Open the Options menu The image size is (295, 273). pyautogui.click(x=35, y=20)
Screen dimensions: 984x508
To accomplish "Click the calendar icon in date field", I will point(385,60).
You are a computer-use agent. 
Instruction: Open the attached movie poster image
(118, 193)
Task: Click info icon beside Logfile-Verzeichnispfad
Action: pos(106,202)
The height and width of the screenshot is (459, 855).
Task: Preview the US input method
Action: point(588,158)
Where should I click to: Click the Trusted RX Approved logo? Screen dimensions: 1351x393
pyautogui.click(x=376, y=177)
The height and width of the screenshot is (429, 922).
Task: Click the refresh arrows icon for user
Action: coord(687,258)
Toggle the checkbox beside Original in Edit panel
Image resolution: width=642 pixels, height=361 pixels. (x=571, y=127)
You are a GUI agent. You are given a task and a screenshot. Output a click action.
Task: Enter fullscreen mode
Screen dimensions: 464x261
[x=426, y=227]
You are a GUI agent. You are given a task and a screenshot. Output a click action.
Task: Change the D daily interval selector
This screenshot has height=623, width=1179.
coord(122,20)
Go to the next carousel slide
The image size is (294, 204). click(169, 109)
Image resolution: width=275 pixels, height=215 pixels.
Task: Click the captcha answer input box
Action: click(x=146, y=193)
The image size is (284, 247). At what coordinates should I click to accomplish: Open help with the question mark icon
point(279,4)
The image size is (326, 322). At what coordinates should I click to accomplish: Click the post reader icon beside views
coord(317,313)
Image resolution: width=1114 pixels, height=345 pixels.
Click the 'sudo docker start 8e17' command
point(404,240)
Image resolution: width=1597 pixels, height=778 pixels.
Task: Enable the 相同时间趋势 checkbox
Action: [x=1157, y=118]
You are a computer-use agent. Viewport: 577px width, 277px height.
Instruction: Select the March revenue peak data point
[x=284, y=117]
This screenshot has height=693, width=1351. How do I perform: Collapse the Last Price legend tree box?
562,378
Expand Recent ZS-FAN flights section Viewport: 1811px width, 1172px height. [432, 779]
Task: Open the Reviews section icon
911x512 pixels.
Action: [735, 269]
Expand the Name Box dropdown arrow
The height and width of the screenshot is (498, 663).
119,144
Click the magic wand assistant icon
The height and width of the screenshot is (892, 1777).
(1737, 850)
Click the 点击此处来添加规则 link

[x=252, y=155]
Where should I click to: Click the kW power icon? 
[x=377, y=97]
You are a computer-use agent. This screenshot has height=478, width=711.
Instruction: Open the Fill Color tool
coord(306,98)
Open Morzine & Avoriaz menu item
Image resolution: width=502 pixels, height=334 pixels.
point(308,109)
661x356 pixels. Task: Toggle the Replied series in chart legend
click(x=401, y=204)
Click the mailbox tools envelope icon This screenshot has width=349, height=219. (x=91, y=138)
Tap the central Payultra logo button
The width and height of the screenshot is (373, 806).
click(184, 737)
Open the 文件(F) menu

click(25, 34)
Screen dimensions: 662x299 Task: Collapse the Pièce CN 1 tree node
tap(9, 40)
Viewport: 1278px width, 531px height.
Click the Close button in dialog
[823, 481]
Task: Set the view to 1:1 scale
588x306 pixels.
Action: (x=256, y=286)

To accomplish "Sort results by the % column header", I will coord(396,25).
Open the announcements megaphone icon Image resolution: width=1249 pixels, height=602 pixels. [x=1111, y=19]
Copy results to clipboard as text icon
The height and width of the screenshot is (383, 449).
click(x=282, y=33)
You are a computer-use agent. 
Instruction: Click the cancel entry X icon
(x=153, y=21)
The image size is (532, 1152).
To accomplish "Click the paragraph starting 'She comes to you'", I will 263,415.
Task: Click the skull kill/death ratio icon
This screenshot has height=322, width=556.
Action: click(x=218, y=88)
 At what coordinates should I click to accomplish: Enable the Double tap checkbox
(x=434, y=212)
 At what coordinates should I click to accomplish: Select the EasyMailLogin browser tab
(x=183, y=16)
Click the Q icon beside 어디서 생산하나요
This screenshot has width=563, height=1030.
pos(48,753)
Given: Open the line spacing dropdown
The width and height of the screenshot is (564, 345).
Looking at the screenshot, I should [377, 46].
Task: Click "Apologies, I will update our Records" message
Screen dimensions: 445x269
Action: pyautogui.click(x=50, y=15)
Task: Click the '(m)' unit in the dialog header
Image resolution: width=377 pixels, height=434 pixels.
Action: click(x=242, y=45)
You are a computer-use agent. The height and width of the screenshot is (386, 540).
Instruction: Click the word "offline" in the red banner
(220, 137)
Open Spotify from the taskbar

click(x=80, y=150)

◆ Exercise brief
The lines to return are those in the entries above that hold "results".

◆ Task answer
To accomplish "Sort results by the % column header", I will coord(396,25).
Copy results to clipboard as text icon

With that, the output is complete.